Heico Corp. has a market cap of $1.75 billion; its shares were traded at around $53.03 with a P/E ratio of 33.3 and P/S ratio of 2.8. The dividend yield of Heico Corp. stocks is 0.2%. Heico Corp. had an annual average earning growth of 13.8% over the past 10 years.HEI is in the portfolios of Chuck Royce of Royce& Associates, Mario Gabelli of GAMCO Investors, Jim Simons of Renaissance Technologies LLC, Steven Cohen of SAC Capital Advisors.

Highlight of Business Operations:

HEICO has continuously operated in the aerospace industry for more than 50 years. Since assuming control in 1990, our current management has achieved significant sales and profit growth through a broadened line of product offerings, an expanded customer base, increased research and development expenditures and the completion of a number of acquisitions. As a result of internal growth and acquisitions, our net sales from continuing operations have grown from $26.2 million in fiscal 1990 to $617.0 million in fiscal 2010, a compound annual growth rate of approximately 17%. During the same period, we improved our net income from $2.0 million to $54.9 million, representing a compound annual growth rate of approximately 18%.

As part of our growth strategy, we have continued to increase our research and development activities.

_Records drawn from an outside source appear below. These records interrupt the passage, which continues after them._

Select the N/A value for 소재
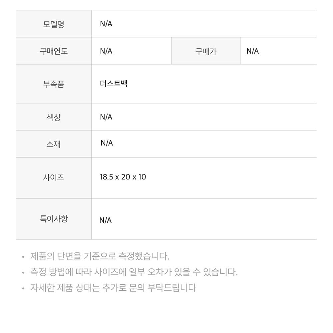333x333 pixels. click(107, 143)
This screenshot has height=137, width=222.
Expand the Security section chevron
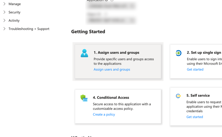coord(4,12)
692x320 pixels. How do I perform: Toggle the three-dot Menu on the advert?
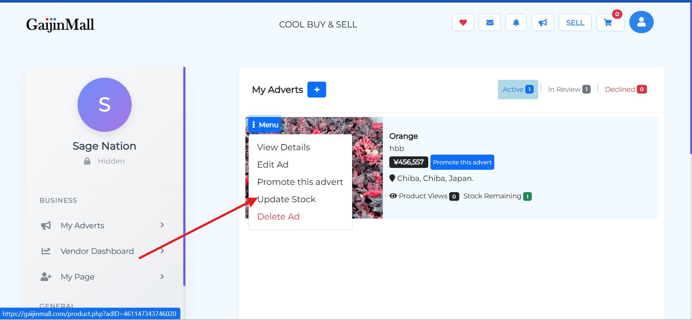(265, 125)
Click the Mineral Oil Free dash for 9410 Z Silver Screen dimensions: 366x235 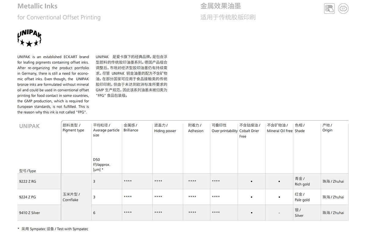(x=279, y=213)
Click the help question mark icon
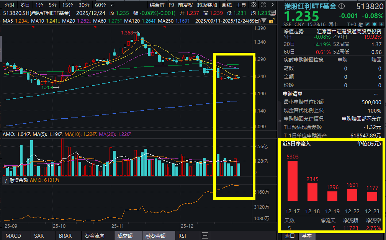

Research and development expenditures by the Flight Support Group, which were approximately $300,000 in fiscal 1991, increased to approximately $11.8 million in fiscal 2010, $11.5 million in fiscal 2009 and $11.1 million in fiscal 2008. We believe that our Flight Support Group s research and development capabilities are a significant component of our historical success and an integral part of our growth strategy. In recent years, the FAA granted us PMAs for over 400 new parts and approximately 200 DER-approved repairs per year; however, no assurance can be given that the FAA will continue to grant PMAs or DER-approved repairs or that we will achieve acceptable levels of net sales and gross profits on such parts in the future.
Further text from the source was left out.